__PROBLEM DESCRIPTION__:
Rewrite the entries from the line containing "You are a GUI" through the end of the entries, replacing "screenshot" with "screen capture" and leaving everything else unchanged. Omit the pictures from your answer.

__PROVIDED MATERIAL__:
··········
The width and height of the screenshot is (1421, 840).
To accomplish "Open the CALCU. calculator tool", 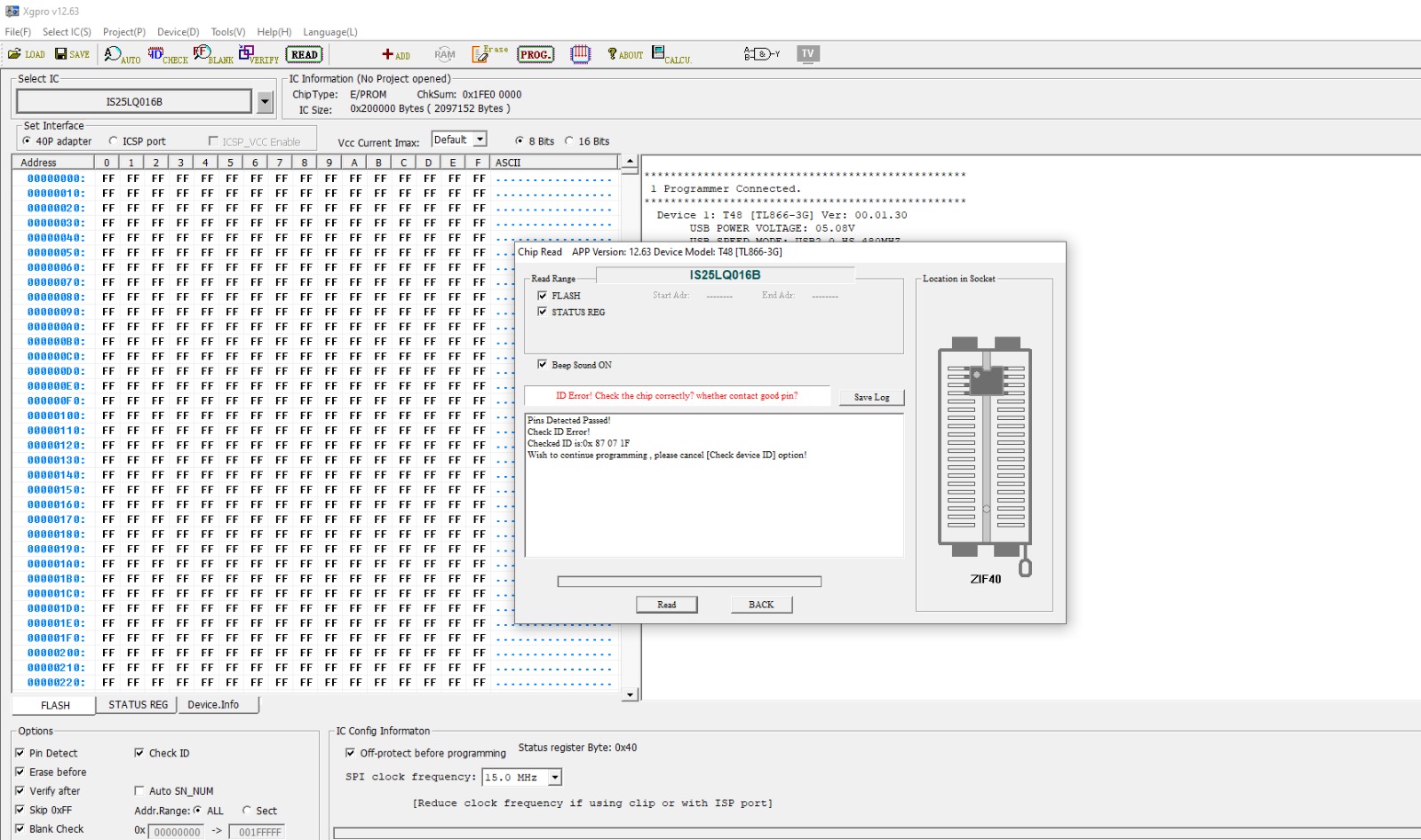I will click(x=671, y=55).
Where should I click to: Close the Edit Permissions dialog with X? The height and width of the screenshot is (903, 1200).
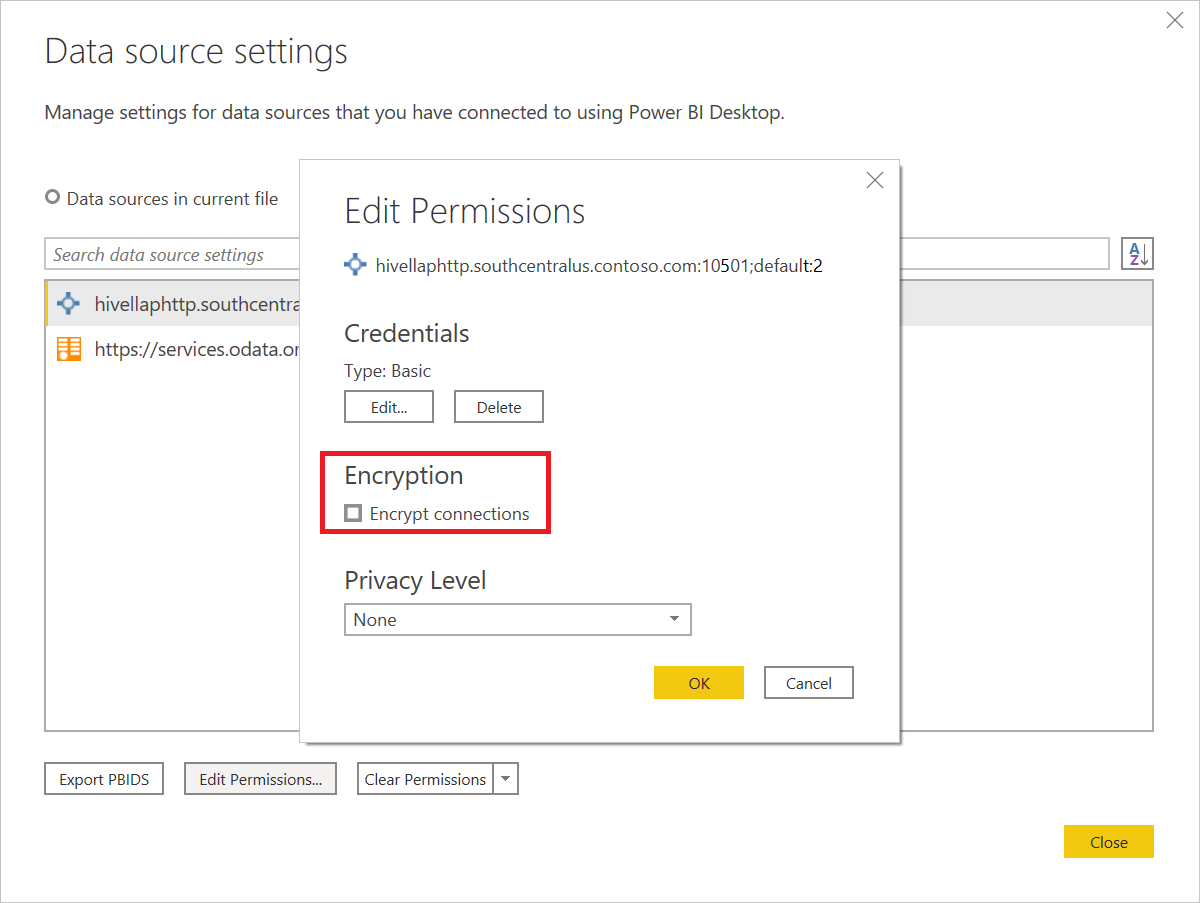pyautogui.click(x=875, y=180)
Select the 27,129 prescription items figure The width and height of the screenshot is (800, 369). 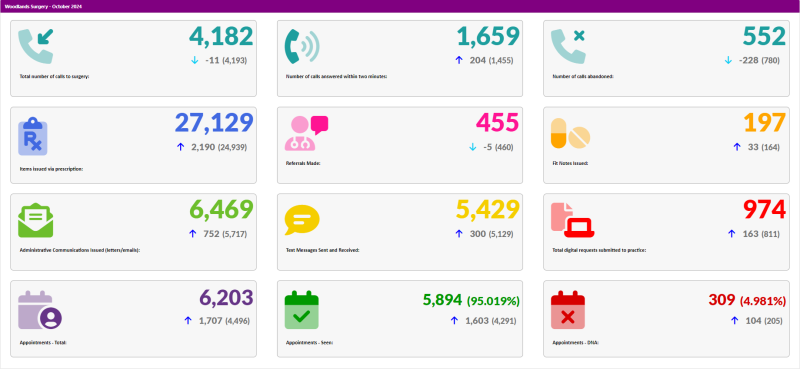click(214, 123)
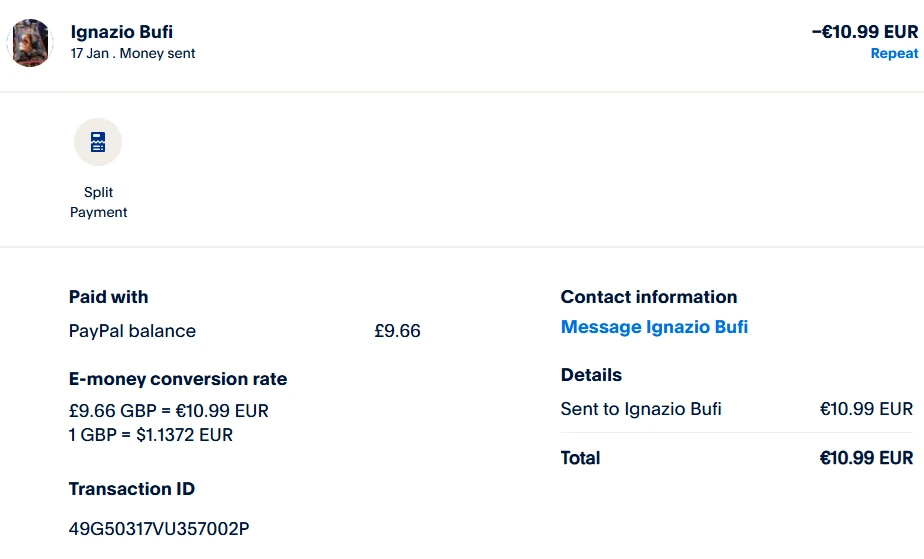Click the 1 GBP exchange rate line
The width and height of the screenshot is (924, 559).
[x=151, y=435]
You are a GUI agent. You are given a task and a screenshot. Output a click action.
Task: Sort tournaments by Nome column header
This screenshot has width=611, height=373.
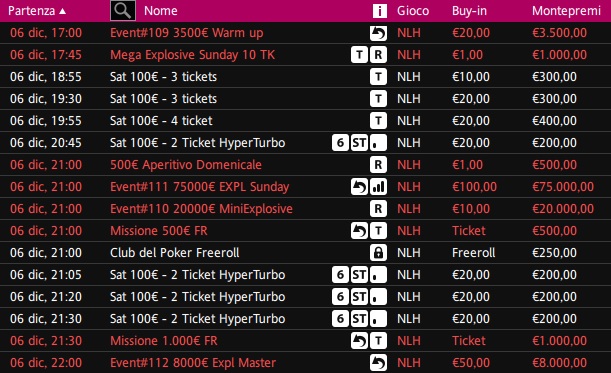coord(161,11)
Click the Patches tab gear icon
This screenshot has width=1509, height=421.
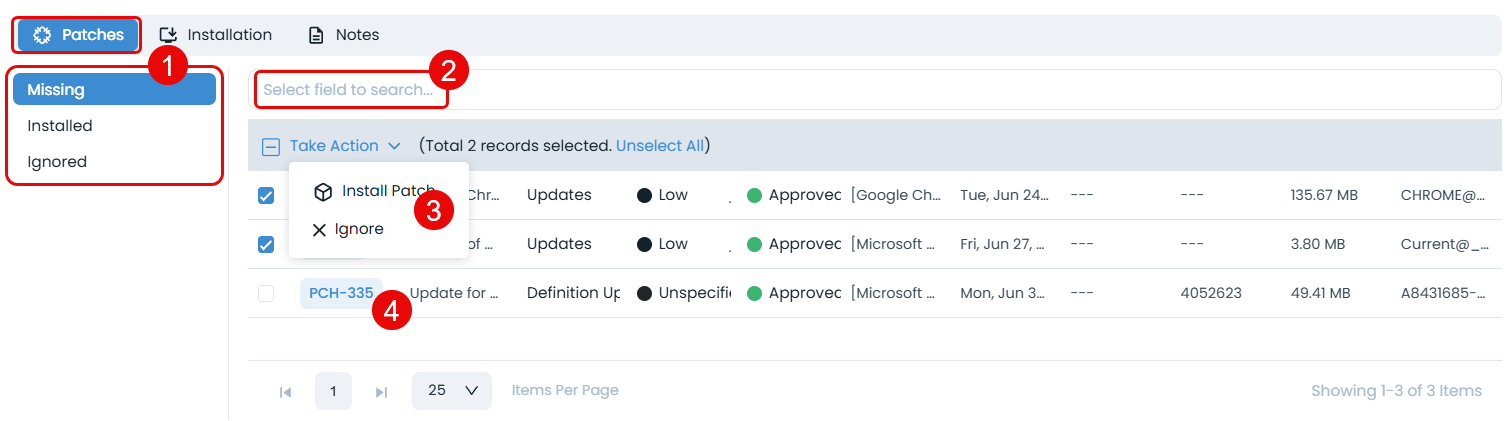pyautogui.click(x=42, y=35)
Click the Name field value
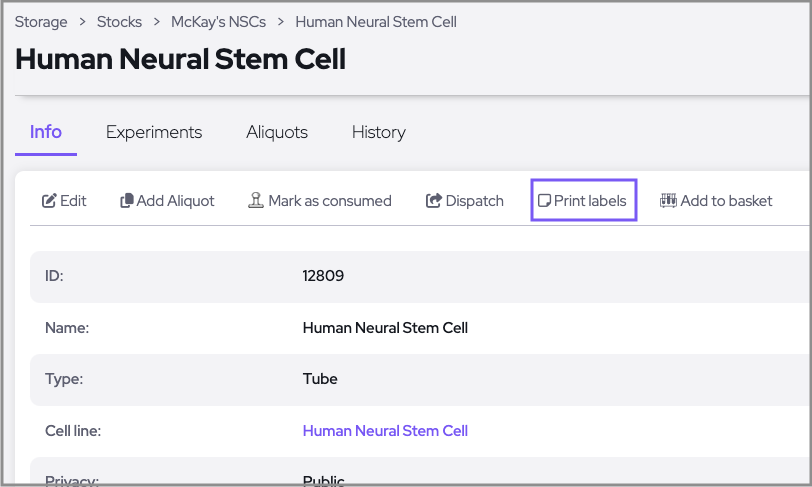Image resolution: width=812 pixels, height=487 pixels. [x=385, y=328]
··········
__RESPONSE FOR THIS EXERCISE__:
You are a GUI agent. You are given a task and a screen capture. Output a click action.
Task: Sort tournaments by Nome column header
This screen capture has width=611, height=373.
coord(161,11)
Click the Patches tab gear icon
This screen capture has width=1509, height=421.
pyautogui.click(x=42, y=35)
Click the Name field value
Image resolution: width=812 pixels, height=487 pixels. [x=385, y=328]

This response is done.